How do I get a Performance and Payment Bond in Idaho?
We make it easy to get a contract performance bond. Just click here to get our Idaho Performance Application. Fill it out and then email it and the Idaho contract documents to gary@swiftbonds.com or fax to 855-433-4192.
You can also call us at (913) 562-6992. We thoroughly review each and every application for commercial bonds and then submit it to the surety that we believe will provide the best p & p bond for your matter. The surety broker will perform a credit check. We have a high success rate in getting our clients performance and payment bonds at the best rates possible.

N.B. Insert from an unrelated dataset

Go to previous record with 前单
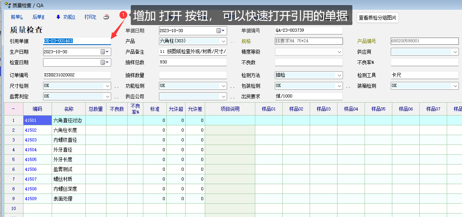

How do performance bonds work in Idaho?
The cost of a performance bond can vary widely depending on the amount of coverage that is required. It is based on the total amount of the contract. Things that can affect this pricing are the perceived risk of the job, the financial position of the entity being bonded, plus other factors.
How much do bonds cost in ID?
Bond prices fluctuate based on the job size. The cost of a bond is estimated through a couple of back-of-the-envelope calculations. In general, the cost is approximately three percent (3%) for jobs under $800,000 and then the percentage is lower as the contract amount increases. We work diligently to find the lowest premiums possible in the state of Idaho. Please call us today at (913) 562-6992. We'll find you the very best rate possible for your maintenance bond or completion bond.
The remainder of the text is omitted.